グレースケール投信の「マイナス乖離」が過去最低の-10%台に、ビットコイン市場に及ぼす影響は?
グレースケール投信が現物相場に与える影響
米暗号資産(仮想通貨)投資企業グレースケール社のビットコイン(BTC)投資信託の価格乖離(プレミアム)が今週2日、再びマイナスに転じたことが確認された。現物価格に対するビットコイン投信(GBTC)の価格乖離は、過去最低の-10%台まで到達している。
米グレースケール社は、機関投資家および適格投資家向けの投資信託として最大手。ビットコインの総供給量(2100万BTC)の6%に相当する約65万BTC(約3.5兆円)を保管しており、資産運用の総額は3月5日時点で約4.1兆円にのぼる。
グレースケール社のビットコイン投信がマイナスに転じたのは2月末。その後一時的にプラスに転じたが、3月に入り再びマイナスとなっている。
JPモルガンのアナリストらは2日、「グレースケール社のビットコイン投信の現物価格との価格乖離(プラスの場合はプレミアム、マイナスの場合はディスカウントと呼ぶ)のマイ転は、現物市場への売り圧をかけていた」と分析。価格乖離がマイナスになった要因として、カナダでのビットコインETFの台頭や、機関投資家が高値圏のリスクオフで利益確定売りを出した、などと考察した。
2008年の金融危機を予知したことで定評がある著名投資家のPeter Schiff氏は、20年12月からグレースケール社の現物価格に対するプレミアムがマイナスに転じるとする予想が的中したと発言。グレースケール社の投資信託には年間2%のマネジメント費がかかるため、「現物保有よりリスクが高い」などと批判し、ビットコイン市場の売り圧になると指摘した。

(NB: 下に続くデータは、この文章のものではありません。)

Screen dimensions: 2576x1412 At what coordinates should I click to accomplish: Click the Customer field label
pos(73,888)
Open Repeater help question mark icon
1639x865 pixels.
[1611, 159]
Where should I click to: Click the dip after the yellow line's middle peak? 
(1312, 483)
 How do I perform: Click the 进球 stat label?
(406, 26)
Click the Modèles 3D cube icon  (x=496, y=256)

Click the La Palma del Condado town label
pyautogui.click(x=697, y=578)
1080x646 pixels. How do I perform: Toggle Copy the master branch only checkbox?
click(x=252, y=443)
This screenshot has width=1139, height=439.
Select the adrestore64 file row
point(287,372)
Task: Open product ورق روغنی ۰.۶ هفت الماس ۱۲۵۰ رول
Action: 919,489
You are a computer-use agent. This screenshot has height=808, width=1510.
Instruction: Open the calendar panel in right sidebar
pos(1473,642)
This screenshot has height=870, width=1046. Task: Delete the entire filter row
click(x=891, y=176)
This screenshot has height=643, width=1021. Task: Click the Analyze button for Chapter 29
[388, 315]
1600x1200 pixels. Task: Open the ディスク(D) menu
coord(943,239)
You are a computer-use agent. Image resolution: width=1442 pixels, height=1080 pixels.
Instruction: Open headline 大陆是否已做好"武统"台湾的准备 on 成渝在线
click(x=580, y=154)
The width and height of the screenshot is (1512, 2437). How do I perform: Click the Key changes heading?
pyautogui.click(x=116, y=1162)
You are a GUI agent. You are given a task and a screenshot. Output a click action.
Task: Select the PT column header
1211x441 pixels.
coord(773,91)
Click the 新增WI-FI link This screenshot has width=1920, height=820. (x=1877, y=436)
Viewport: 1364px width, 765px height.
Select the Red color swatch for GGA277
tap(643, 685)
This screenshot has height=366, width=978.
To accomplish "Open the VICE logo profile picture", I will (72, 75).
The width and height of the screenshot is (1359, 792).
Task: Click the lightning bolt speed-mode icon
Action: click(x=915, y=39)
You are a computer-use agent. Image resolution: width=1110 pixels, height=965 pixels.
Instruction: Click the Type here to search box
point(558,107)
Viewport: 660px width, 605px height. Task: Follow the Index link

Schiff氏は、ビットコインをはじめとする仮想通貨に懐疑的な姿勢をとることで知られている。
マイナス乖離をプラス要因とみる向きも
対照的に、ブルームバーグのシニアコモディティストラテジストのMike McClone氏はプラスに捉えている。同氏はブルームバーグが毎月発行する「Crypto Outlook」の筆者で、20年12月号ではビットコインの次の価格ターゲットを「4万〜5万ドル」、時価総額1兆ドル(約110兆円)の到達を予想。McClone氏の予想は、テスラ社のビットコイン購入などの影響で市場が高騰したことを受け、2月中旬時点で実現している。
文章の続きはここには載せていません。